La llaman la ley «de la falsa moneda» y le
dedican todas las descalificaciones posibles. Ya desde el
mismo título de su documento, los obispos consideran que, ante una
ley «radicalmente injusta que corrompe la institución del
matrimonio», a los católicos sólo les cabe la objeción de
conciencia. Los políticos, votando en contra del proyecto de ley del
matrimonio homosexual en el Senado. Y los simples fieles,
oponiéndose a ella «de forma clara e incisiva».
Porque, para la Iglesia católica, es el compendio de todos los
males. El proyecto de ley, aprobado en primera votación por
el Congreso, no sólo «entra en contradicción con la recta
razón», sino que, además, es «una subversión de los
principios morales más básicos de orden social» y pretende
que España «lidere el retroceso de la civilización».
Hacía tiempo que la Conferencia Episcopal no arremetía con
descalificaciones de tan grueso calibre contra una ley civil
aprobada por el Congreso y que está siendo tramitada actualmente por
el Senado. Una batería de descalificaciones sólo comparables a las
que, en su día, lanzó contra la ley del aborto.
Los
obispos están que trinan.
De hecho, han roto uno de los principios de la estrategia
comunicativa acuñada por su secretario, el padre Juan Antonio
Martínez Camino, que consistía en no responder a las iniciativas del
Gobierno hasta que estuviesen aprobadas y fuesen a entrar en vigor.

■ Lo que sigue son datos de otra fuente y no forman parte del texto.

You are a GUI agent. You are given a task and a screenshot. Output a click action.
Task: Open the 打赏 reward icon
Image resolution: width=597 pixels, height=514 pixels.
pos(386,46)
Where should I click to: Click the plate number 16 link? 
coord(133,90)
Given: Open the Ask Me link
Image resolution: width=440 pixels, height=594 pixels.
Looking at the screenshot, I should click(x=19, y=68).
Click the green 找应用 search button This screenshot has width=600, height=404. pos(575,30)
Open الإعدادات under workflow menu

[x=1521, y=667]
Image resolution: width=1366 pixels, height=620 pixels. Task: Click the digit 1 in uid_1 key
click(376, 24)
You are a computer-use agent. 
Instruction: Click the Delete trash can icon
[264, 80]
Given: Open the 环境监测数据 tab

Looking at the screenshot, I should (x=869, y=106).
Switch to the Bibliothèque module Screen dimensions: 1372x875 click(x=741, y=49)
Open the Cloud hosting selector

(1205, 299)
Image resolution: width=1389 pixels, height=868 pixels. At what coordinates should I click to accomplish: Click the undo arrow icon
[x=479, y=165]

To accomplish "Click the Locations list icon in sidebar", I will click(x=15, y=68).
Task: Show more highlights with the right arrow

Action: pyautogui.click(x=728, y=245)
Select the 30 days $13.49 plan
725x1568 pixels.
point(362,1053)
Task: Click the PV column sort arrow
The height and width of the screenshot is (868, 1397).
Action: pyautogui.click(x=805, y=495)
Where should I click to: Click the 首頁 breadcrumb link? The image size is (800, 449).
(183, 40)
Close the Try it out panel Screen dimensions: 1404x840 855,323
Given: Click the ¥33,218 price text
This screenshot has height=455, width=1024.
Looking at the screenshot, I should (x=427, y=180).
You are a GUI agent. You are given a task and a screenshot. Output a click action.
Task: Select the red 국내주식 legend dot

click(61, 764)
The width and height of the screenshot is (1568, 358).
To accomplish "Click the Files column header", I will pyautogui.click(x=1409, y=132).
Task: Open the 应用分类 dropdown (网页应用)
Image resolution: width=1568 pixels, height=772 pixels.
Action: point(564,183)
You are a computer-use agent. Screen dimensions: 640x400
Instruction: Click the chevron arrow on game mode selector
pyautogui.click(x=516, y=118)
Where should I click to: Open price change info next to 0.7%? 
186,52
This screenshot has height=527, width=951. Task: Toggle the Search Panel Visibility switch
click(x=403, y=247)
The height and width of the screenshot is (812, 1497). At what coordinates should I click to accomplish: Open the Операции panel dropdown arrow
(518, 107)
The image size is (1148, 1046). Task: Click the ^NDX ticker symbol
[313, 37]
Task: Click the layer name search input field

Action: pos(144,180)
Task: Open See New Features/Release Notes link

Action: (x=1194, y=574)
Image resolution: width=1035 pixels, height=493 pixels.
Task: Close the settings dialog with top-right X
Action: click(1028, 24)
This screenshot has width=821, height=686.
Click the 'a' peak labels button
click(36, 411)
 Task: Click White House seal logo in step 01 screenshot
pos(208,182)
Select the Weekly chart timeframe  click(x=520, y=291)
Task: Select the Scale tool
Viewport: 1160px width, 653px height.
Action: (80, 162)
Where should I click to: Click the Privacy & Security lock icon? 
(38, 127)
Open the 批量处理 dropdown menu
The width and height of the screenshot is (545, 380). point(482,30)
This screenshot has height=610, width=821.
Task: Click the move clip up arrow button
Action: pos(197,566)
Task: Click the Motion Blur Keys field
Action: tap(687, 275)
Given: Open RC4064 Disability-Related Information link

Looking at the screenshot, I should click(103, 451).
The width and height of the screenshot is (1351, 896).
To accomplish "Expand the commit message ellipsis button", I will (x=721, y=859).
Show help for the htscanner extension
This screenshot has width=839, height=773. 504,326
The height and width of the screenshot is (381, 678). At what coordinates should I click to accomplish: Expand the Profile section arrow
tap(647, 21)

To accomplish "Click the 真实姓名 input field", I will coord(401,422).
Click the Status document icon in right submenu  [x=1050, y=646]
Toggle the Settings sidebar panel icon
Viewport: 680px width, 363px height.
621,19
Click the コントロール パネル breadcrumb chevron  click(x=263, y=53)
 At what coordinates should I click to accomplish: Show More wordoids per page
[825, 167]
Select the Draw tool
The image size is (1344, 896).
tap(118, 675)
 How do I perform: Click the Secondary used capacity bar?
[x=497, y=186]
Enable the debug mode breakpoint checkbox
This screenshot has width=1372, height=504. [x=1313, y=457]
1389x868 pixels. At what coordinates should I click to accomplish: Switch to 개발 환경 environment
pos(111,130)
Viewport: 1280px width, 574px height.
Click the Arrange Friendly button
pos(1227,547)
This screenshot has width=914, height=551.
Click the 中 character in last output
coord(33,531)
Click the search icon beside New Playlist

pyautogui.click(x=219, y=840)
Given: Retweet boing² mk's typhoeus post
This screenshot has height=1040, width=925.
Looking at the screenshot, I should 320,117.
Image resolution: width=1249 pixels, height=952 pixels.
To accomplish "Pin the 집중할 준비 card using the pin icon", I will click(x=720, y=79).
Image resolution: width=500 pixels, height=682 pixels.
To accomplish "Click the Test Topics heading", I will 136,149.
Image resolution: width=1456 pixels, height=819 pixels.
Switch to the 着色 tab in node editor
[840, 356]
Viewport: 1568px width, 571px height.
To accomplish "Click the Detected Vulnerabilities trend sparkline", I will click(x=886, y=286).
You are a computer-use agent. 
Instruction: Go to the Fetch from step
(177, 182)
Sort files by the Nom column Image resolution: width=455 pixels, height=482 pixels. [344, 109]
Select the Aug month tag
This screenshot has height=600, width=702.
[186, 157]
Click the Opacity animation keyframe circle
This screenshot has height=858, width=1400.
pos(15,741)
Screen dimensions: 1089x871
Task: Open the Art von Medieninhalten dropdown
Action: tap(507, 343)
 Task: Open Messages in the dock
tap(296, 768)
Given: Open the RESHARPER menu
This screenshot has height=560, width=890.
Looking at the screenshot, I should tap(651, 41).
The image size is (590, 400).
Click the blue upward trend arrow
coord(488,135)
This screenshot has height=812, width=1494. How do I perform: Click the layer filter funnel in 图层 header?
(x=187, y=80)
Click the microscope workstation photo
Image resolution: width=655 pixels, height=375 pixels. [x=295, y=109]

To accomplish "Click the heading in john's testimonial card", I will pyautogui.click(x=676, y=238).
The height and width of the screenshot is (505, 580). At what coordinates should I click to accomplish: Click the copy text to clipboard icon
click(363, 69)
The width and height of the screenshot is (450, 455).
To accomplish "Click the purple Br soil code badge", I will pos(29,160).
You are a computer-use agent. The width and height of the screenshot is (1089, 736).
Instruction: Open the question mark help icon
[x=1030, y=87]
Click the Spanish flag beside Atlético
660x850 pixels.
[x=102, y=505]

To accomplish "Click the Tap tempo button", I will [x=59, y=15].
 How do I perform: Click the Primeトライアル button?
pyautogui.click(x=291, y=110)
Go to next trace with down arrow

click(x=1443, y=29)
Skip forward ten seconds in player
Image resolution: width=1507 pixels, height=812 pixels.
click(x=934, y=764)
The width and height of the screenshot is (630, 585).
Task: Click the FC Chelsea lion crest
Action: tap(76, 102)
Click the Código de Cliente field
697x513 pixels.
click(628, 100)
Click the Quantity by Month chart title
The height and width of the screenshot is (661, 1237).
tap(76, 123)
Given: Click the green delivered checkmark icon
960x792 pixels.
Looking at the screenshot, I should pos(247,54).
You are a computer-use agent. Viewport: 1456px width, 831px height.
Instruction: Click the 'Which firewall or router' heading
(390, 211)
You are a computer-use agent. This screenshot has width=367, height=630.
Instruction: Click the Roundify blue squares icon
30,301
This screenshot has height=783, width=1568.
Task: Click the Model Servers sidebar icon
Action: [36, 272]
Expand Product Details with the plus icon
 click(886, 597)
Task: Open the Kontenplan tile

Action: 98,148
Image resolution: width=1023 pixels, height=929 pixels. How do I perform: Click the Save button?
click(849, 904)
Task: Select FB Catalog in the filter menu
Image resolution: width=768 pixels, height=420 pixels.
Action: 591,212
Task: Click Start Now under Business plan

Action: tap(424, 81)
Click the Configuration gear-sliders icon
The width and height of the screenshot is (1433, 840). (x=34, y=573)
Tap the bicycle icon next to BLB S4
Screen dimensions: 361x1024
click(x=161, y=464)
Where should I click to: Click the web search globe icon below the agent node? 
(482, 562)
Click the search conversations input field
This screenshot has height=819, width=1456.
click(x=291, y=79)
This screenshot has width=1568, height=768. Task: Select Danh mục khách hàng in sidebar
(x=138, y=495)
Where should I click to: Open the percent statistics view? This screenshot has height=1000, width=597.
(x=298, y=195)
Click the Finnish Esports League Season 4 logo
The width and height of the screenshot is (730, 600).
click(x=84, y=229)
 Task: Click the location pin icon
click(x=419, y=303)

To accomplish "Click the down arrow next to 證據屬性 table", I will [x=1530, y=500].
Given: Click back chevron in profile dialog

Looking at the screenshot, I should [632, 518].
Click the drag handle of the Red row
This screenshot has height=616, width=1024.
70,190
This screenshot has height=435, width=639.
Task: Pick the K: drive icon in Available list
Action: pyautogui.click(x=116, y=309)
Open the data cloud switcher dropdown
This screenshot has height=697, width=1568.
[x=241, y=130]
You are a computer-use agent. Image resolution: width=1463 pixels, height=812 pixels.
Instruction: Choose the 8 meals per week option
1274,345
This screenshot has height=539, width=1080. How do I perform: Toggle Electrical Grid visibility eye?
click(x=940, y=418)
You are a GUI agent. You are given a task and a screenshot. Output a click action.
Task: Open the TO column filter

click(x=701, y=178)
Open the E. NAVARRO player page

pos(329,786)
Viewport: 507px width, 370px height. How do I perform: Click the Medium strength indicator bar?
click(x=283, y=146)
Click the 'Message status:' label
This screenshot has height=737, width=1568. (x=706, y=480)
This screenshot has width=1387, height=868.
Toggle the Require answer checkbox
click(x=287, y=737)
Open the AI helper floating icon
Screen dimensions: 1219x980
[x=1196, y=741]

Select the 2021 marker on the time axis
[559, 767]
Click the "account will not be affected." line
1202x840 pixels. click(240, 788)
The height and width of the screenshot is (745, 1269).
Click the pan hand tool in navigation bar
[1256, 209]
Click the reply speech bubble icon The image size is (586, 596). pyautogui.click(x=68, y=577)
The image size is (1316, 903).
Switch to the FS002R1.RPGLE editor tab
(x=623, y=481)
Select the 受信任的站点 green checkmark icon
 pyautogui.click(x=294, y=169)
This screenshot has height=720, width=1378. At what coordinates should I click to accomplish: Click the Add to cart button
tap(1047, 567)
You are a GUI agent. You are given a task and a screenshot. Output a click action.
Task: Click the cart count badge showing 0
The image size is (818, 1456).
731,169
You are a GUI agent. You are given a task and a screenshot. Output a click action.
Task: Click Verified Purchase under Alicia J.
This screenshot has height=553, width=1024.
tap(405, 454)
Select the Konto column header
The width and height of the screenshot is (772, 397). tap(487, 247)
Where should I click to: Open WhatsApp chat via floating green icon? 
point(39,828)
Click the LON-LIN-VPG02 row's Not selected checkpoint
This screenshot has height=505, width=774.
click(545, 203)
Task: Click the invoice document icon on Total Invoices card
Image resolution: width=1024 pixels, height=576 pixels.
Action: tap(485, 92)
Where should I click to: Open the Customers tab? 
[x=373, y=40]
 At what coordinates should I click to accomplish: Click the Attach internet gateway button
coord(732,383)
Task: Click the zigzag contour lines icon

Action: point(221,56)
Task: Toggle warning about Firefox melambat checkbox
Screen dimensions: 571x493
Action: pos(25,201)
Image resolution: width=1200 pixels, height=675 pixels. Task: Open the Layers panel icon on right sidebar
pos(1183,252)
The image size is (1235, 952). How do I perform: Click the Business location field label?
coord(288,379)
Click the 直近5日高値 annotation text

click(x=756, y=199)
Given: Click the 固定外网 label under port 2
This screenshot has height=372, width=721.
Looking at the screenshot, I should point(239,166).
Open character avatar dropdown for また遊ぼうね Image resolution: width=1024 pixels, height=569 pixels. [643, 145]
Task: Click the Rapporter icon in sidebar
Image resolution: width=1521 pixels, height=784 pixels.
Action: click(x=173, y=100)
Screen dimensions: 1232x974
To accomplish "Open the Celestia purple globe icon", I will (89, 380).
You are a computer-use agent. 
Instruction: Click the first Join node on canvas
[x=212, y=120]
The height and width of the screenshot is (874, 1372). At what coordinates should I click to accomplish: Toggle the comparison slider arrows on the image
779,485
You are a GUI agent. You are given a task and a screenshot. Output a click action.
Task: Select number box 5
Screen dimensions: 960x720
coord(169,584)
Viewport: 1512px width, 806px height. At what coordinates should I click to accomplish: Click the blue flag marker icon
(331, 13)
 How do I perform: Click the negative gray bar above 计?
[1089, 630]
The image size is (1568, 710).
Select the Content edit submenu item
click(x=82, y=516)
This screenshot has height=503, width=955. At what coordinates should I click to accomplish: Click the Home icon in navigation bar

A la gravedad del asunto hay que añadir las claras
«indicaciones» del Vaticano. Sobre todo por medio
del prefecto del Pontificio Consejo de la Familia, el cardenal
López Trujillo.
De
hecho, el Comité Ejecutivo del Episcopado español avala y
«bendice» todos los argumentos utilizados durante estos días por el
purpurado colombiano desde Roma. En primer lugar, los
prelados españoles aseguran que la ley pretende «regular civilmente
el matrimonio de una manera desconocida hasta ahora para la
Humanidad».
Y
eso significa, según los obispos, que «el matrimonio deje de ser la
indisoluble unión de vida y de amor de un hombre y una mujer,
abierta a la procreación, para convertirse en un contrato sin
referencia alguna a la diferencia de sexos e incapaz, por tanto», de
«procrear y educar a los hijos».
Si
«el Parlamento se muestra dispuesto a aprobar esta nueva definición
legal del matrimonio», caería en «una flagrante negación de
los datos antropológicos fundamentales». Y por eso, los obispos
salen en defensa del «verdadero matrimonio» y del «evangelio de la
familia y de la vida».
Recuerdan los prelados dos cosas. Primero, que la ley que se
pretende aprobar «carecería propiamente del carácter de una
verdadera ley» porque atenta contra «la
recta razón y contra la norma moral».Y,
por lo tanto, «no obliga en conciencia». Y en segundo lugar, que,
ante esta ley injusta, los católicos no pueden mostrarse
«complacientes», sino que «han de oponerse a ella de forma clara e
incisiva». Y para no dejar lugar a dudas, la Conferencia Episcopal
advierte a los políticos católicos de que «no podrán votar a favor
de esta norma» en su tramitación parlamentaria en el Senado.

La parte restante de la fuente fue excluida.